After the release of a new study, scientists are now concerned that the ice in Greenland is melting at a rate that is four times faster than expected. The study also found that the ice melt is coming from the land-fast ice sheet and not from Greenland’s glaciers.
As National Geographic points out, “the largest sustained ice loss from early 2003 to mid-2013 came from Greenland’s southwest region, which is mostly devoid of large glaciers.”
Previously, studies had focused on Greenland’s southeast and northwest regions where large chunks of ice are deposited from the ice melt into the Atlantic Ocean.

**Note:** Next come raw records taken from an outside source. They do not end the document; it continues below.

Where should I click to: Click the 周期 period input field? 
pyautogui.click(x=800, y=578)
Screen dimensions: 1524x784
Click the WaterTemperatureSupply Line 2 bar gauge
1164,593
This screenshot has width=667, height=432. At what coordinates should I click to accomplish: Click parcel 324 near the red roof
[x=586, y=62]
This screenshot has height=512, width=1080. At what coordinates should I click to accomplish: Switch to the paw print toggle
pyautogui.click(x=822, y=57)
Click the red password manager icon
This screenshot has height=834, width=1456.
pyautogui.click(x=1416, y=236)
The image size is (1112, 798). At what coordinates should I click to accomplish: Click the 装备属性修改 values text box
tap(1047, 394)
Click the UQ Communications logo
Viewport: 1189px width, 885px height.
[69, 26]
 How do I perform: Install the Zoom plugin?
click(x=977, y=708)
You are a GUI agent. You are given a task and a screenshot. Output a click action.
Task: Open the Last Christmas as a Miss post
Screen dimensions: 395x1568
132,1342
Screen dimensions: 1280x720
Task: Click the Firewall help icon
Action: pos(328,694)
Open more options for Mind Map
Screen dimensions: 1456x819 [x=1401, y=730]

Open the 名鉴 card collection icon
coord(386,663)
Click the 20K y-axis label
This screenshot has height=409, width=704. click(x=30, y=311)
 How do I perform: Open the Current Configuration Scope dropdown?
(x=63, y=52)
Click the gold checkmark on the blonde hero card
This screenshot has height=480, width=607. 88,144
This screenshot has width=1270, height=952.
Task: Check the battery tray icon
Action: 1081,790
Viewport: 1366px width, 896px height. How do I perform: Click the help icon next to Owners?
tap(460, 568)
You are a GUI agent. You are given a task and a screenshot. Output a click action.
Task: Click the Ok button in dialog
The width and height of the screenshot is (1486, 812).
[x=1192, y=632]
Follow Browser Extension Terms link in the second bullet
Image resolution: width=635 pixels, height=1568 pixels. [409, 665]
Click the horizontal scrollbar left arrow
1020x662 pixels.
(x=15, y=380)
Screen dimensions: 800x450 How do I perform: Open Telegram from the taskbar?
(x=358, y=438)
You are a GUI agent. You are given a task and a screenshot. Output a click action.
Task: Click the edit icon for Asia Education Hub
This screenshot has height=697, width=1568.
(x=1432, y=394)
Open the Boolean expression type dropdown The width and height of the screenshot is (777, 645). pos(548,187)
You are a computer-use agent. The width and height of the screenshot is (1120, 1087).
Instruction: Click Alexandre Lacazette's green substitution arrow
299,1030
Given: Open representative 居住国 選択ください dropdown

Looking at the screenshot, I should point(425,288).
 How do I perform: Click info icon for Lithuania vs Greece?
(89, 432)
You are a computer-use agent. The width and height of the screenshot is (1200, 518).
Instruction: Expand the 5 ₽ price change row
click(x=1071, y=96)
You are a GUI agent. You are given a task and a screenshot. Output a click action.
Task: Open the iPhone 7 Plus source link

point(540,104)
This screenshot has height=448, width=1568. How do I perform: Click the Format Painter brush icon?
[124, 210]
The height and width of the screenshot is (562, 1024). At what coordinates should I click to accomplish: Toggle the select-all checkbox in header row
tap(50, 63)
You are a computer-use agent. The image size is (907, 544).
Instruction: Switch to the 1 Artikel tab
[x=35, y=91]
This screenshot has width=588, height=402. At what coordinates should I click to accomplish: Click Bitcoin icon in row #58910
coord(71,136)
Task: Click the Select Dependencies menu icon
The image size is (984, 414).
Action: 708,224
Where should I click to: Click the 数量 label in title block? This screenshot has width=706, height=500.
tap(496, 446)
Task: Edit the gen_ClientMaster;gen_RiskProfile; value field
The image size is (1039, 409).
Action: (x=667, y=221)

However, the latest research has been drawn to southwest Greenland.
“We knew we had one big problem with increasing rates of ice discharge by some large outlet glaciers,” said Michael Bevis, the study’s lead author.
“But now we recognize a second serious problem: Increasingly, large amounts of ice mass are going to leave as meltwater, as rivers that flow into the sea.
According to Nature, the new study that was published in on January 21, Greenland is now losing ice at the “fastest rate in 350 years.” This was revealed via the comprehensive study that looked at ice cores, satellite data, and climate models.
Bevis, who is a geoscientist at Ohio State University, points out that the ice melt in Greenland hit a “tipping point” around 2002-2003. And, by 2012, it the annual loss of ice to melting was considered “unprecedented.”
As previously reported by the Inquisitr, Greenland’s ice sheet melt was already a concern last year when research brought attention to the ice melt. The previous study was based on ice melt data relating to an incident in 2012 that saw a higher than usual ice sheet runoff. As a result of this, scientists set about discovering what the normal rate of ice melt for Greenland was. Drilling deep into the existing layers of Greenland’s ice sheets, they were able to gather more data about yearly ice melts. As a result of this study, it was concluded by one of the study’s authors that Greenland’s ice melt had gone into “overdrive.”
The biggest surprise is that most of this ice loss is from the land-fast ice sheet itself, not Greenland’s glaciers https://t.co/NneYwGJGTf— National Geographic (@NatGeo) January 21, 2019
The new study now backs up the previous study that the ice melt in Greenland could lead to rising sea levels over time. As National Geographic points out, some parts of Greenland’s ice sheet is 10,000 feet thick and “contains enough ice to raise sea levels 23 feet (7 meters).” It has also been calculated that Greenland has lost around 9 billion tons of ice which have attributed to a 25-millimeter rise in sea levels.
As for what is causing this massive ice melt in Greenland? It is believed that global warming of just 1 degree Celcius (1.8 degrees Fahrenheit) is a major contributor. A negative phase of the North Atlantic Oscillation (NAO), as well as the El Niño–Southern Oscillation (ENSO) cycle and coral bleaching, is also to blame.
Jason Box, a glaciologist at the Geological Survey of Denmark and Greenland, also believes that Bevis’ study shows that the ice sheet in southwest Greenland is considered susceptible to El Niño-like atmospheric cycles which leads to a change in the level of ice melt there.
Richard Alley, a glaciologist at Penn State, insists that if people do not pay heed to this acceleration in Greenland’s ice melt by reducing the burning of fossil fuels, then a predicted ice melt of all of Greenland’s ice could occur.
“However, there is a warming threshold that could be crossed in a few decades or less and, if exceeded long enough, the meltdown of Greenland would be irreversible,” Alley said, according to National Geographic.